OK, let’s take a look, starting with the long bacterial proteins.
targets %>% arrange(desc(seq_length)) %>%
filter(Organism == "Pseudomonas aureginosa") %>%
select(NCBI_Locus_Tag, seq_length) %>%
head()
## # A tibble: 6 x 2
## NCBI_Locus_Tag seq_length
## <chr> <int>
## 1 PA14_32790 5212
## 2 PA14_33610 5149
## 3 PA14_33280 4342
## 4 PA14_55400 4177
## 5 PA14_00510 3443
## 6 PA14_05390 2476
A quick Googling of the NCBI Locus Tags shows that these six longest bacteria sequences all have transposon mutants (for example, PA14_32790).
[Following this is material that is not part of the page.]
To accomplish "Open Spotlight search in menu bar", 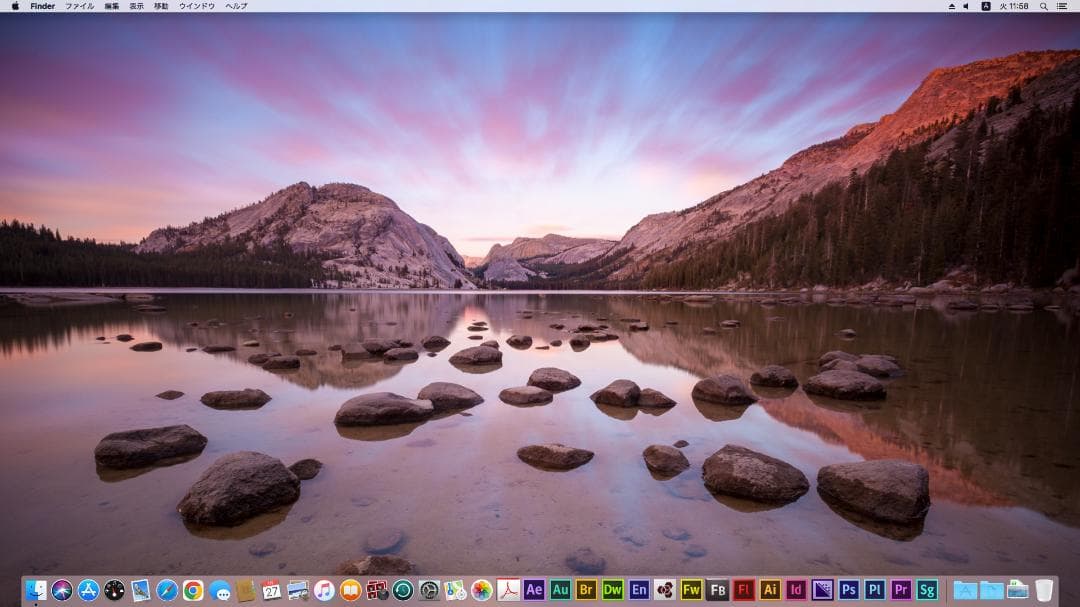I will pyautogui.click(x=1044, y=7).
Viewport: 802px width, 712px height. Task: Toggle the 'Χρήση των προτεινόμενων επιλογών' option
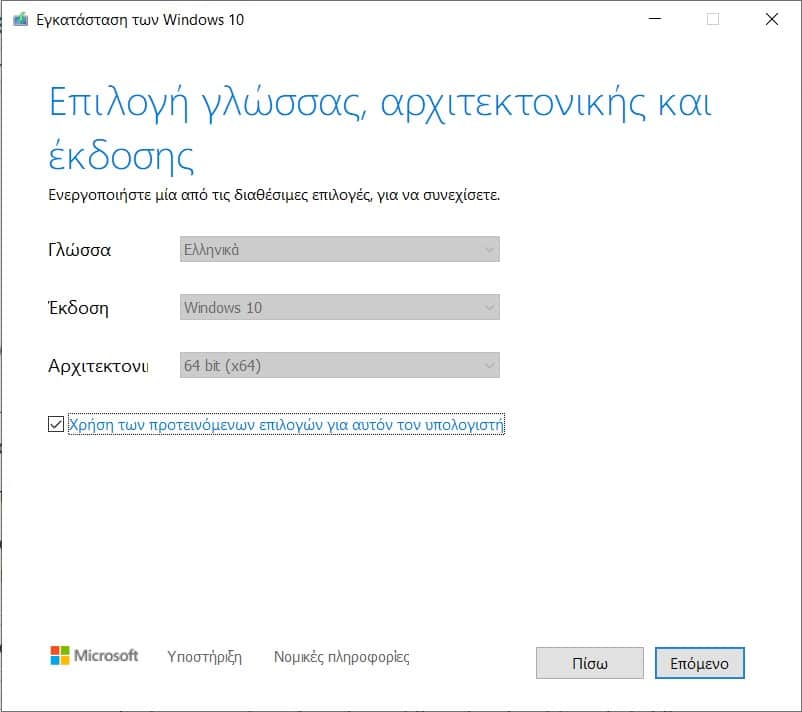point(55,424)
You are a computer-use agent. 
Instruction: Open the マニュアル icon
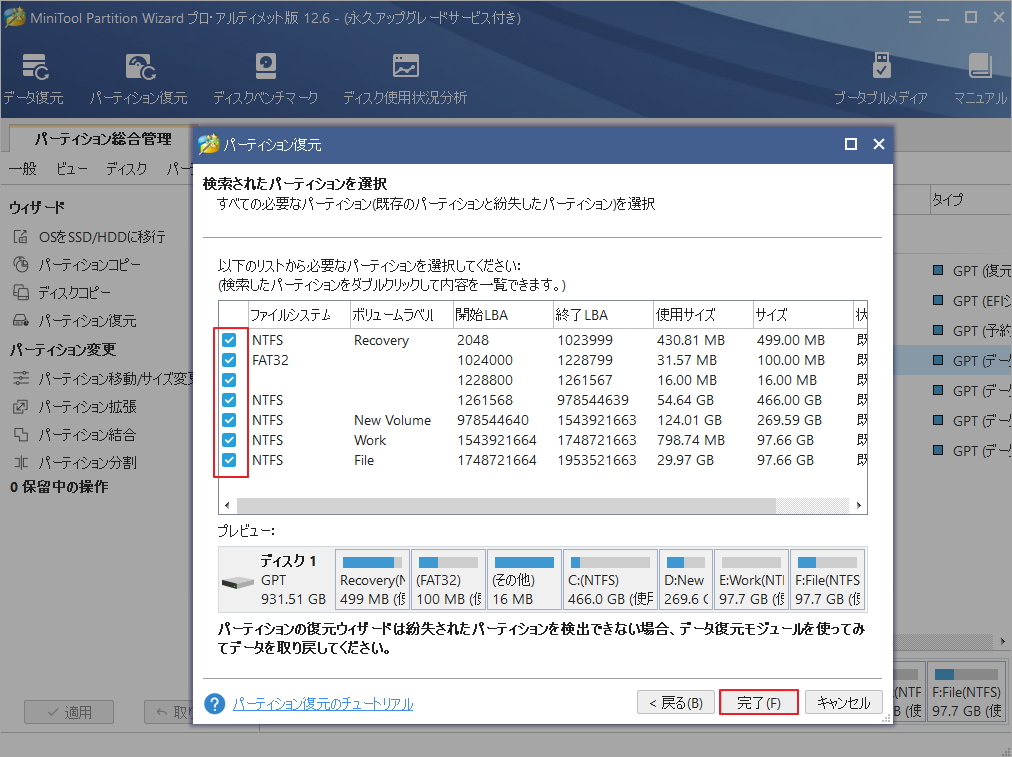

Not positive what that means in this context, but a transposon is a chunk of DNA that can jump into other places in DNA, so maybe these sequences are so long because extra DNA has jumped into them? Or maybe “transposon mutants” means something else. Note: Look to see if shorter sequences have transposon mutants.
Now let’s look to see about duplicates in our yeast.
targets %>% arrange(desc(seq_length)) %>%
filter(Organism == "Candida albicans") %>%
select(NCBI_Locus_Tag, seq_length, Sequence) %>%
# Trim sequences to the first 100 chars so they display nicely
mutate(Sequence=str_c(str_sub(Sequence, 1, 100), "...")) %>%
head()
## # A tibble: 6 x 3
## NCBI_Locus_Tag seq_length Sequence
## <chr> <int> <chr>
## 1 C4_00970C_A 5035 MNNHITISFNQGEELYSTYKSFYTLKKLPNQLFKFNKSLSIDEILNQLSLLALDHTLPTYYCYKPIFLELVARWVNNTIELESQYNKSKSETRRISGSVI...
## 2 C4_00970C_B 5035 MNNHITISFNQGEELYSTYKSFYTLKKLPNQLFKFNKSLSIDEILNQLSLLALDHTLPTYYCYKPIFLELIARWVNNSIELESQYNKSKSETRKIPGSII...
## 3 C3_05210C_B 4161 MEESVTPLLSVNQLYDCIIGFLPFNENVPKFTQCEDVLTKFISNNNQDTLYLIKSIEEKTSRISNDLSDLDMGFKDLDTFVIIIKSKGELRNDIPLTQQL...
## 4 C3_05210C_A 4161 MEESVTPLLSVNQLYDCIIGFLPFNENVPKFTQCEDVLTKFISNNNQDTLYLIKSIEEKTSRISNDLSDLDMGFKDLDTFVIIIKSKGELRNDIPLTQQL...
## 5 C4_06130W_A 3826 MSSKEKPSKEDIRGQLSDIQKRLFSKKPSSGDTSGATTSASTNSNHRPVLKESNHHPQGKSSLLSGGVGSHEQERFADFLPPLPKGSGNASASLGPPAPT...
## 6 C4_06130W_B 3826 MSSKEKPSKEDIRGQLSDIQKRLFSKKPSSGDTSGATTSASTNSNHRPVLKESNHHPQGKSSLLSGGVGSHEQERFADFLPPLPKGSGNASASLGPPAPT...
Looks like our identical lengths are from different alleles (slightly different copies of the same gene due to genetic variation). Now we know! It will be interesting to see whether our classifier predicts the same functions for two alleles of the same gene.